In March of 2018, the Environmental Protection Agency (EPA) released a document outlining a multiyear plan for identifying alternative testing methods that will reduce the use of animal testing. The EPA’s strategy is to reduce and eventually eliminate chemical testing on all vertebrate animal species, which necessarily includes mammals, birds, fish, reptiles and amphibians alike.
This policy shift comes after a push from animal rights advocates like Sen. Cory Booker (D-N.J.), who has estimated that hundreds of thousands of animals may be spared from harm and death with a shift away from animal testing. For its part, the Humane Society of the United States has also hailed the EPA strategy as a meaningful step toward advancing the science of chemical safety while protecting animal welfare.
It must be said, however, that these changes are about far more than animal welfare and ethical practices. While a reduction in animal harm and cruelty is, of course, a pressing ethical concern, research continues to show that animal testing is ineffective compared to alternative forms of testing used by researchers.
Groundbreaking Big Data Study Reveals a Path Forward for the Reduction of Animal Testing
In what has been triumphed as the largest publicly available study of its kind, Elsevier partnered with Bayer AG’s pharma division to analyze the effectiveness of animal testing for predicting human safety. The findings provide valuable insights that may be useful for reducing animal testing, all while improving clinical care and patient outcomes.
The primary goal of the research was to determine how consistently animal testing could predict human safety during clinical trials. To this end, the research was exceptionally comprehensive, investigating more than 1.6 million harmful events reported for humans, as well as five of the most commonly used animals during preclinical research testing.
The study ultimately found that some animal tests are far more predictive of the ways in which humans will respond at clinical trial than other forms of animal testing.

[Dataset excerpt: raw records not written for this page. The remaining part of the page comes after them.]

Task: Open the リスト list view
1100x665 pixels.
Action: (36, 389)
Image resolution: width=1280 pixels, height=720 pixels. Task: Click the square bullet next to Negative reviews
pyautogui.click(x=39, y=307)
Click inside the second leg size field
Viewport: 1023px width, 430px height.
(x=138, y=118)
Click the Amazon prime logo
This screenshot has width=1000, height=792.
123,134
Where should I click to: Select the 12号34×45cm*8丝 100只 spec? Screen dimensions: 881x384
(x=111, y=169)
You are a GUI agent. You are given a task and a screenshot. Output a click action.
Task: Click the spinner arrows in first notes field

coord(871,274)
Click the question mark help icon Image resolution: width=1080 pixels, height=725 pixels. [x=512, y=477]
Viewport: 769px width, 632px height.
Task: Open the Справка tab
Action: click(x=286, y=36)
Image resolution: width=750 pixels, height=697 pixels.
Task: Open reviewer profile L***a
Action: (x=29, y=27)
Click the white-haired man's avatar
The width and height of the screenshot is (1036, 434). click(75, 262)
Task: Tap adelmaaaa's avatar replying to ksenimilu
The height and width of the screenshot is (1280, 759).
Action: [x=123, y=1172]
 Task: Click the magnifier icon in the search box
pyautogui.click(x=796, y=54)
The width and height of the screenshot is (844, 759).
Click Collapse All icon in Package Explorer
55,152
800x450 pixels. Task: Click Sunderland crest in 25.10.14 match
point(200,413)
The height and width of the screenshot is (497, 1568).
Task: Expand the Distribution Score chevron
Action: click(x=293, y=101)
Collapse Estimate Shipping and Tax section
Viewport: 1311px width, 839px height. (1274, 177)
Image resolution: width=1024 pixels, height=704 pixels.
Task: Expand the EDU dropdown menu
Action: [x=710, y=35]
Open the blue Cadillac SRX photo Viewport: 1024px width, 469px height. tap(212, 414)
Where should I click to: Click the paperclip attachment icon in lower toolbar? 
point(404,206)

The predictive efficacy often hinges on the animal species used for testing as well as the symptoms that were reported.
In short, the study reveals that plenty of current animal testing methods are both unnecessary and ineffective. The study goes on to conclude that Big Data and better analysis can significantly reduce animal testing. This positive outcome is achievable by choosing animals for testing based on the species that have the most predictive outcomes for patients who have specific symptoms or are using specific drugs.
This influential study shows that the way toward improving patient safety and outcomes is likely paired with the reduction of animal testing.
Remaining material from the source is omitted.